(Instructions):
a) In the passage on signaling system topologies, what are the arrow tail and head styles, and what does each one indicate?
b) Pick up the passage on signaling system topologies after its final sentence and keep it going.

During the course of this work another study (Yan et al., 2012) was published describing network architectures that could produce DoRA. It used different methods and arrived at different conclusions, in particular finding that a much a larger number of topologies could produce alignment. We discuss these differences and their significance.

Results

Modeling signaling system topologies and assessing model performance

We represented the molecular species composing signaling systems as interconverting between two states: active and nominally inactive. We defined system output at a given measurement point, or node, as the fraction of that node’s species in the active state. We indicated interactions between these species using arrows, in which the active or nominally inactive fraction of one node catalyzed interconversions within other nodes. This idea built on the cyclic cascades introduced by Stadtman and Chock (Chock and Stadtman, 1977; Stadtman and Chock, 1977) and investigated further by Goldbeter and Koshland (Goldbeter and Koshland, 1981; Goldbeter and Koshland, 1982), Huang and Ferrell (Huang and Ferrell, 1996), and others (Sauro and Kholodenko, 2004; Ventura et al., 2008). We then computationally screened different reaction networks (as done, for example, in (Ma et al., 2009; Yan et al., 2012)) to see how well each could produce DoRA.

Figure 2A depicts the topology of one such network. In it, the input is I (a ligand concentration), the signal proceeds to node A and then to node B, and a negative feedback loop originates at B and acts on A. Because biological signaling systems depend on linear chains of cause and effect, in which each active species activates the next in the chain, all tested topologies contained a core sequence of arrows that represented that linear reaction chain. Our topologies also contained control arrows that exerted feedback and feedforward regulation, respectively upstream and downstream of their node of origin. Control arrows could also act directly upon their node of origin, promoting its activation or inactivation, and could act on other arrows, where they increased or decreased the rate constant associated with the targeted reaction (Document S1). In such cases, we avoided perturbing the core linear reaction diagram by adding a second arrow and modifying its rate instead. We show an arrow with a plain tail if it originates from the active component of a node and with a circular tail if it originates from the nominally inactive component; we called these latter arrows low-true by analogy with digital electronics (Horowitz and Hill, 1989). Also, we show an arrow with a pointed heads, a positive arrow, if it increases the amount of the active component in the destination node and with a T-bar head, a negative arrow, if it decreases the amount of the active component. For example, the model in Figure 2A includes two positive arrows that represent the linear reaction chain, plus a negative feedback control arrow. We note that this representation resembles that used by others but some terminology differs. For example, a topology with two sequential positive arrows and a positive feedforward loop is sometimes called a coherent feedforward loop (Shen-Orr et al., 2002) and, when found, is thought to produce delayed response to a stimulation (Alon, 2007). Our terminology is more general and does not presuppose specific function.

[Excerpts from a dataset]
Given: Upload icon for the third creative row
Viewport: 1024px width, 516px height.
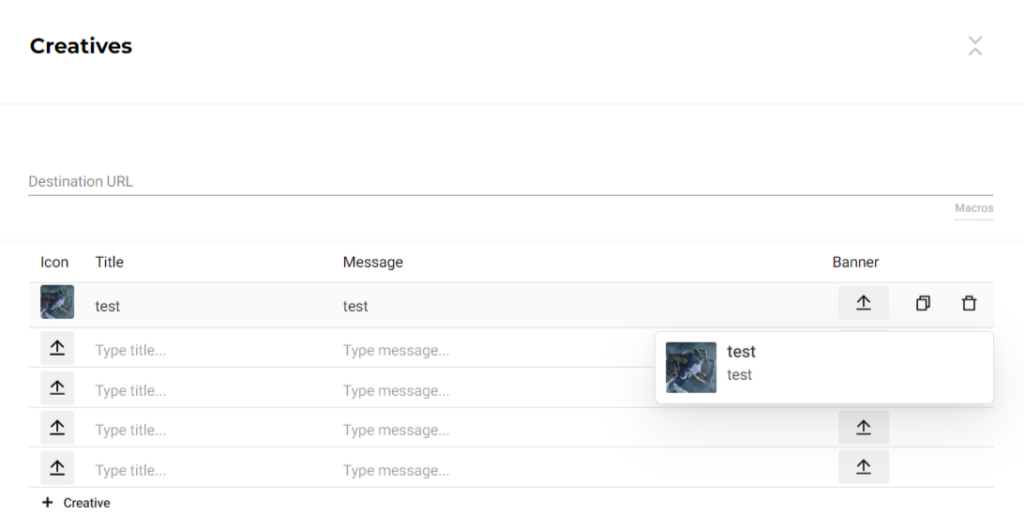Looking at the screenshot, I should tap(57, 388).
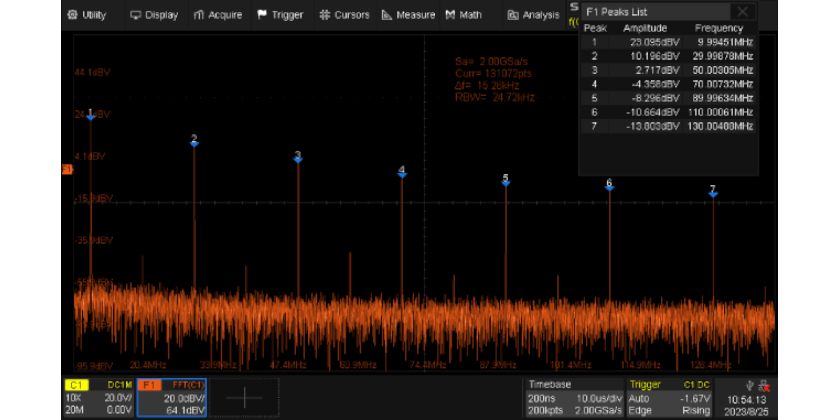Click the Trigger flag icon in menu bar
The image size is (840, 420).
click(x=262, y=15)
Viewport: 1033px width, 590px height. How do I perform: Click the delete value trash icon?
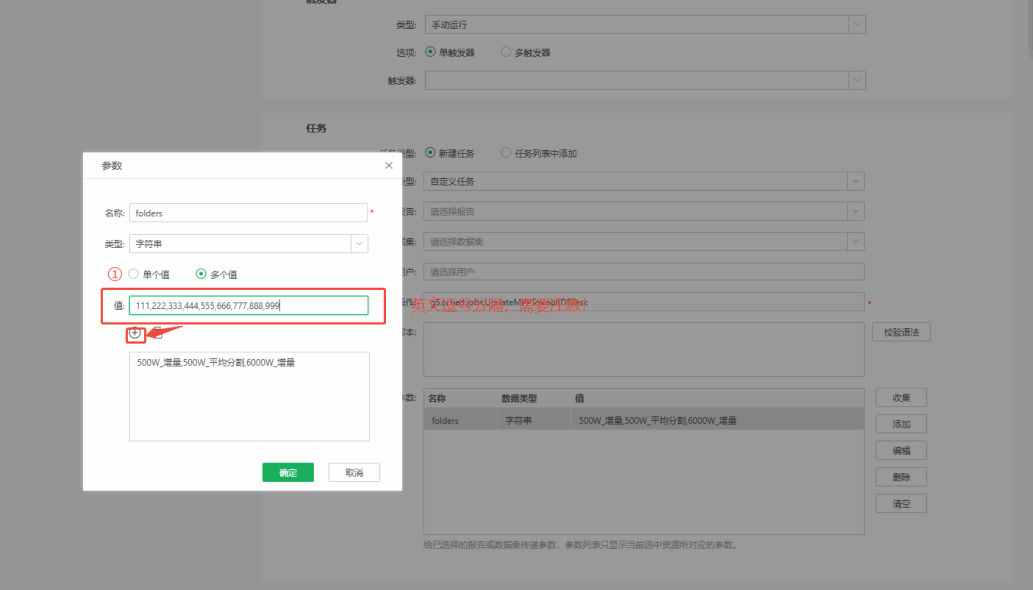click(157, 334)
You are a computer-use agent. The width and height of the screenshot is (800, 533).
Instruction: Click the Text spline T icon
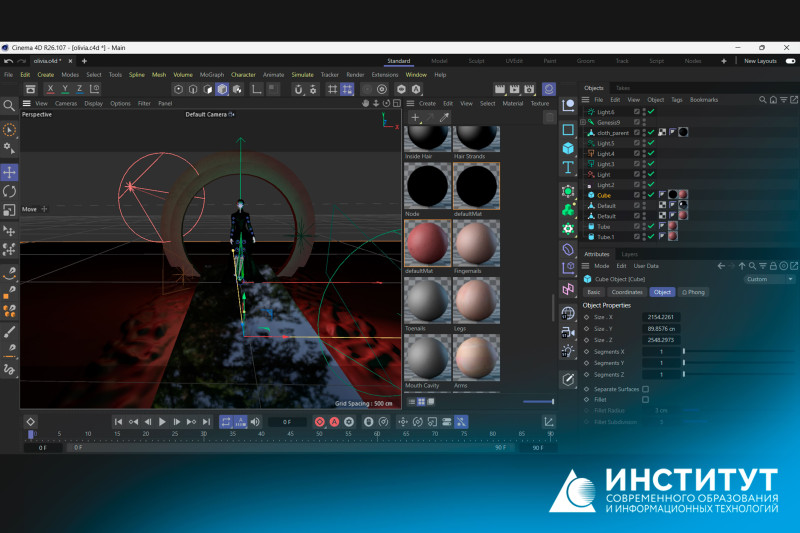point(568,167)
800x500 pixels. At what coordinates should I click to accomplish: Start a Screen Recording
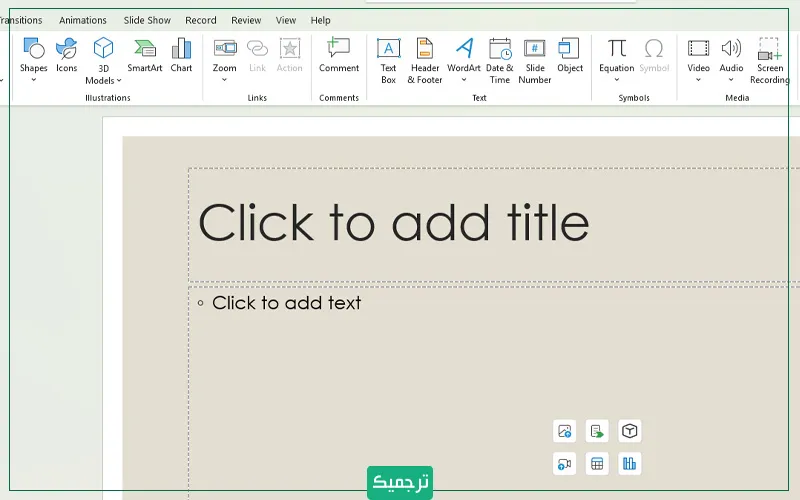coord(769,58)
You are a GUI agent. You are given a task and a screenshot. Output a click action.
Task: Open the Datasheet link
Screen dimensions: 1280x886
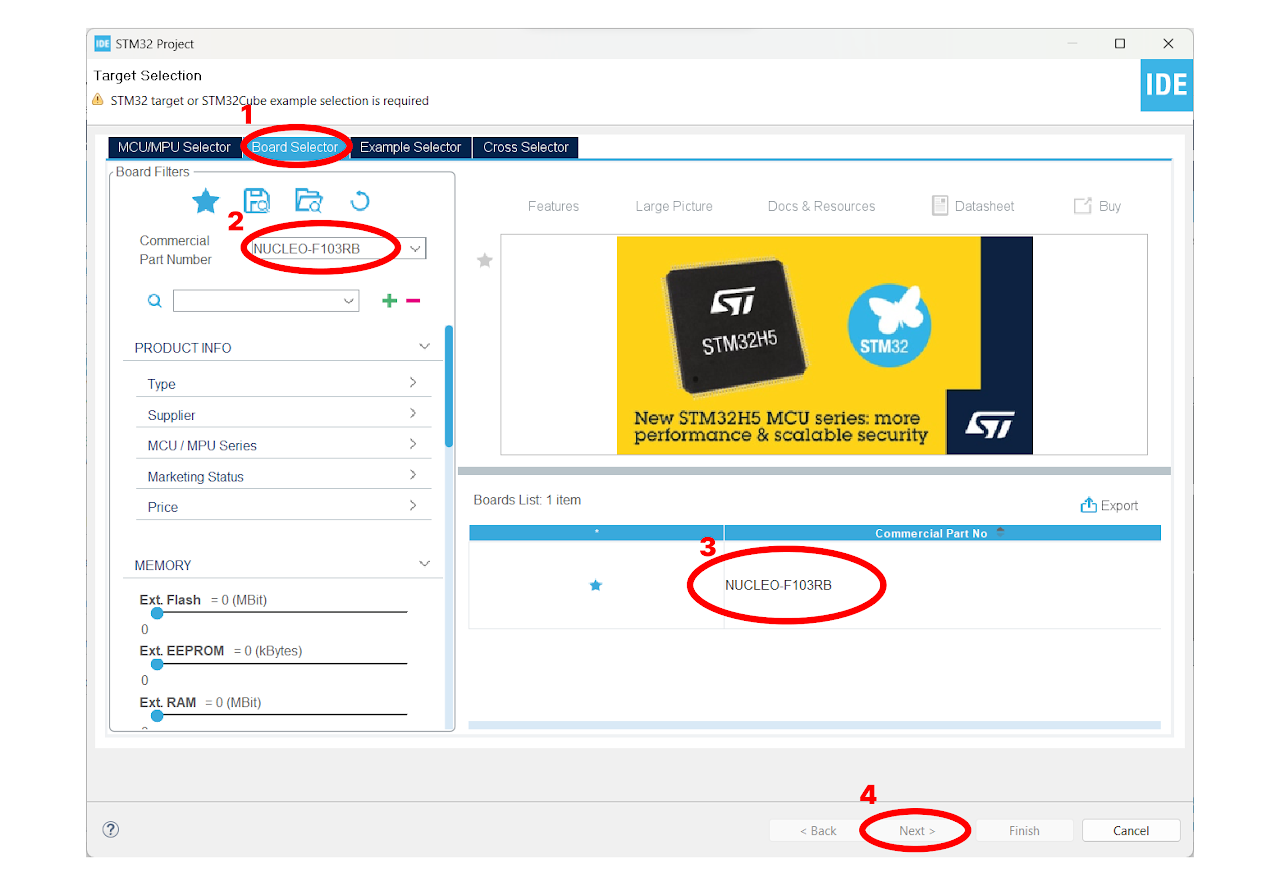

(Per-task outputs):
a)
- Plain tail: the arrow originates from the active component of a node.
- Circular tail: the arrow originates from the nominally inactive component (a "low-true" arrow).
- Pointed head: a positive arrow, which increases the amount of the active component in the destination node.
- T-bar head: a negative arrow, which decreases the amount of the active component in the destination node.

b)
Figure 2.

Modeling scheme, illustrated by a two-node network with negative feedback. (A) Model topology; ‘I’ is the input, A and B are nodes, and arrows types depict interactions. (B) Detailed representation; dotted boxes are nodes, showing nominally inactive and active states and interconversion reactions, and black text symbols are model parameters. (C) Model equations; brackets denote concentrations of node species and the “s.s.” indicates steady-state. (D) Steady-state dose-response curves for the same model, using arbitrary parameters. The black dashed line is the target function, the red line is the node A response, and the blue line is the node B response. (E) SWRMS distance using the node A dose-response curve shown in panel D, now with the target response as the x-axis. (F) Parameter optimization. Brown ellipses show a contour graph of SWRMS distances near a minimum (small white circle). Four intermediate steps are shown in progressively warmer colors (blue, green, yellow, red) for each approach. Black dots mark the parameter estimates. Vertical and horizontal lines depict greedy random walk steps while triangles depict downhill simplex method steps. (G) Dose-response curves after optimization of model parameters for agreement with the target function.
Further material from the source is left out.